*Dataset excerpts:*
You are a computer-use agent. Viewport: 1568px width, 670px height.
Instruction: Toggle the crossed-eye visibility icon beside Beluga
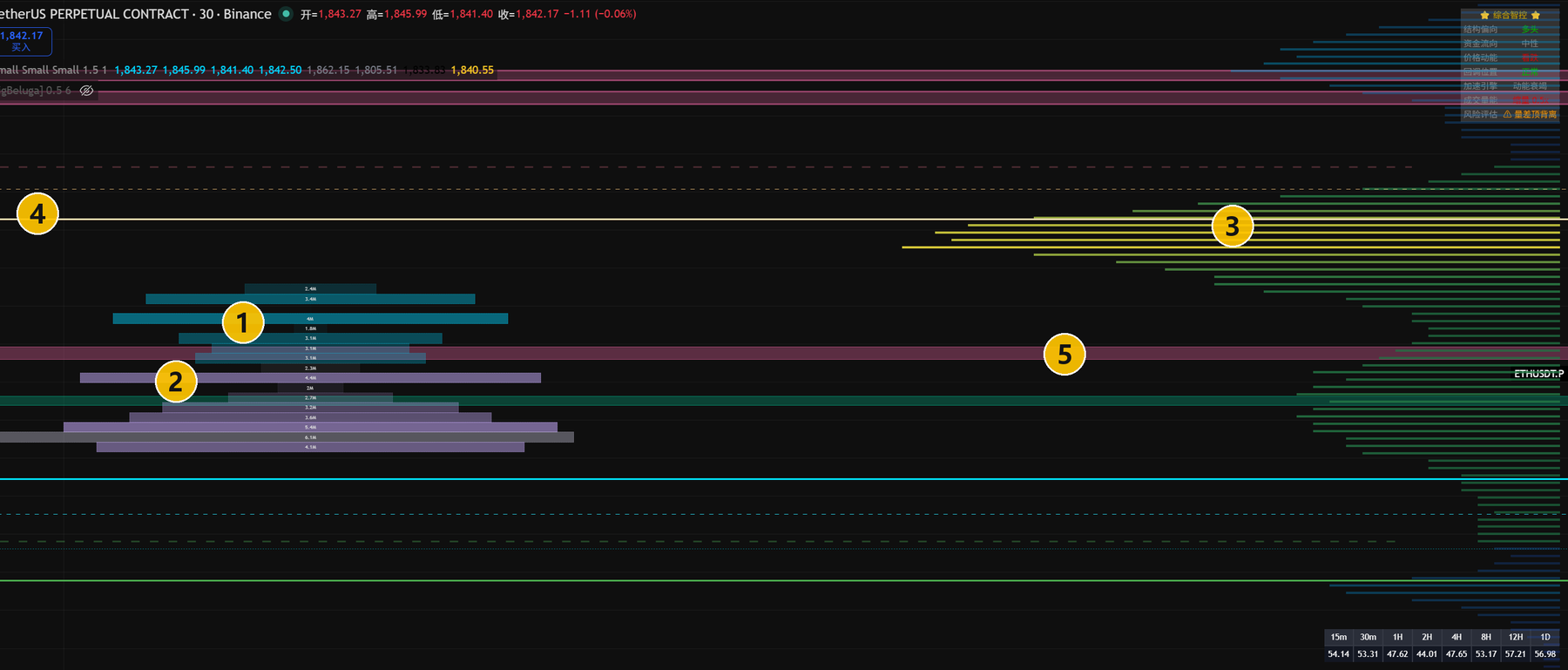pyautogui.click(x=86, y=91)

* * *

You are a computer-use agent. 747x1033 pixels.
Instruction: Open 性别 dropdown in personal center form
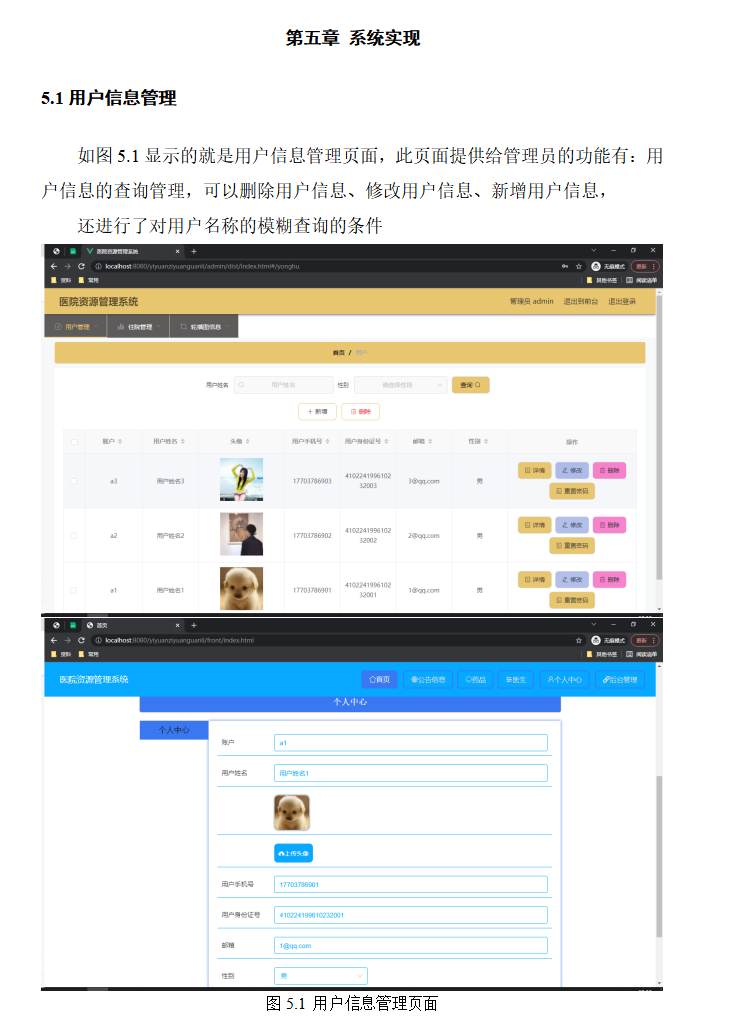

--

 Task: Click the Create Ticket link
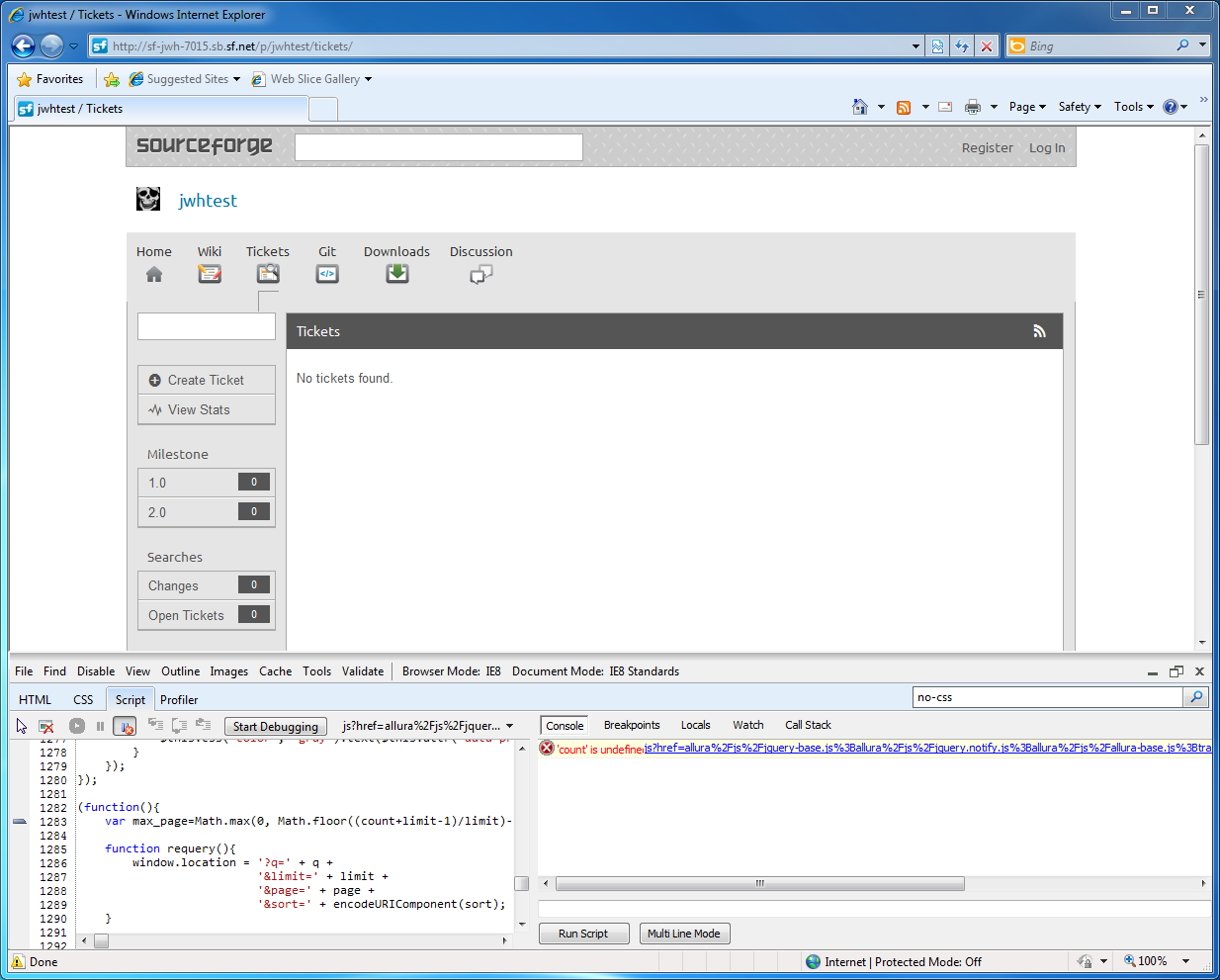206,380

*The task:* Swap "dropdown" for "menu" in the stretch from the line containing "You are a computer-use agent. 747x1033" through the line containing "Instruction: Open 性别". Give back only those lines, otherwise unchanged.

*Solution:*
You are a computer-use agent. 747x1033 pixels.
Instruction: Open 性别 menu in personal center form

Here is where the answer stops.